Certainly this dramedy—adapted by Jesse Andrews from his own YA novel and directed by Alfonso Gomez-Rejon (American Horror Story, Glee)—wants very much to be a film, just as its main character not so secretly desires to be a filmmaker. The “Me” of the title, high-school senior Greg Gaines (Thomas Mann, adorkable), haunts Pittsburgh’s best (or only?) indie video store; spends his lunch hours in the office of his beloved history teacher (Jon Bernthal), watching Criterion Collection titles (and listening to their director’s commentaries) on YouTube; and makes amateur film parodies with his longtime friend Earl (RJ Cyler, amusingly deadpan). For all this, Me and Earl and the Dying Girl makes for a disappointing “film” but, at least for its target audience of white middle-class teens (and probably their parents), a deeply satisfying "movie."

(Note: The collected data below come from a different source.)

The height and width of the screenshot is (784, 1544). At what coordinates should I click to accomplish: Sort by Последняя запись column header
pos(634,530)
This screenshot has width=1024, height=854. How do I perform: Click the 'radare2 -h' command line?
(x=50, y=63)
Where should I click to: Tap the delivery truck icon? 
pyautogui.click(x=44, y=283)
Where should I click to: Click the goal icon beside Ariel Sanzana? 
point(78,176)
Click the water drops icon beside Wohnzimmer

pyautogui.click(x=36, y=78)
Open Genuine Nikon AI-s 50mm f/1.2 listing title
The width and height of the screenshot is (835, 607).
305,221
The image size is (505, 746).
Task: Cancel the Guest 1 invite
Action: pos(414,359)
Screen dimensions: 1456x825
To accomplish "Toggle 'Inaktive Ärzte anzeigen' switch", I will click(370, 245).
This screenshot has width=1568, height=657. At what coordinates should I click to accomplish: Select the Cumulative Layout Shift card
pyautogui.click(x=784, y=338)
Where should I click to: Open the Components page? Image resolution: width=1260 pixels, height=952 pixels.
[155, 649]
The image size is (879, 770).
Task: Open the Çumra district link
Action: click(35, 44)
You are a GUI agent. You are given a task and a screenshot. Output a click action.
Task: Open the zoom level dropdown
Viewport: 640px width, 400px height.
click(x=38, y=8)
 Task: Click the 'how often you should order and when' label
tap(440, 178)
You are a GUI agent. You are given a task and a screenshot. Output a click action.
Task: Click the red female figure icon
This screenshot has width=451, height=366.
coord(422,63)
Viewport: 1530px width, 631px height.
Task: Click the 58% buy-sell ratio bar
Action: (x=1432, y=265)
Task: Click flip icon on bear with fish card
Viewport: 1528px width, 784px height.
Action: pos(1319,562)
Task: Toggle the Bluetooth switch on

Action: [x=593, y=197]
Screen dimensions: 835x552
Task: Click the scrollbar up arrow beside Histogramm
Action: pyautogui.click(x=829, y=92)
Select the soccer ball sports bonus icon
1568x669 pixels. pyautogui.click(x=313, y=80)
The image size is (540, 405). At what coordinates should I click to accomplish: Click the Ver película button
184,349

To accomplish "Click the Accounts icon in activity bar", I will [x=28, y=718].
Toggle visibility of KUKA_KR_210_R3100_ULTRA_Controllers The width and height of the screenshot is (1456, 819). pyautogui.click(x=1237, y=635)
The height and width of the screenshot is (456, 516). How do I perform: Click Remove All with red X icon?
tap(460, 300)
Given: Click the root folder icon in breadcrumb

Or should I say “moving picture”? For self-consciously manipulative melodrama is the movie’s not-so-stealth current, pulling the story along under its goofy, dancing-as-fast-as-it-can humor as, gradually, the sea rises. This movie about Greg is, then, a perfect metaphor for him: seeing himself as a “skinny, pasty, groundhog-faced kid,” he has dedicated himself to being socially noncommittal, surviving his environment by making shallow connections with all, deep connections with none. Even Earl he calls a “co-worker.” But then Greg finds himself forced, by a mother (Connie Britton) he calls “the LeBron James of nagging,” to hang out with Rachel Kushner (Olivia Cooke of TV’s Bates Motel), a witty girl whose spirit has been understandably dimmed by a recent diagnosis of acute myelogenous leukemia.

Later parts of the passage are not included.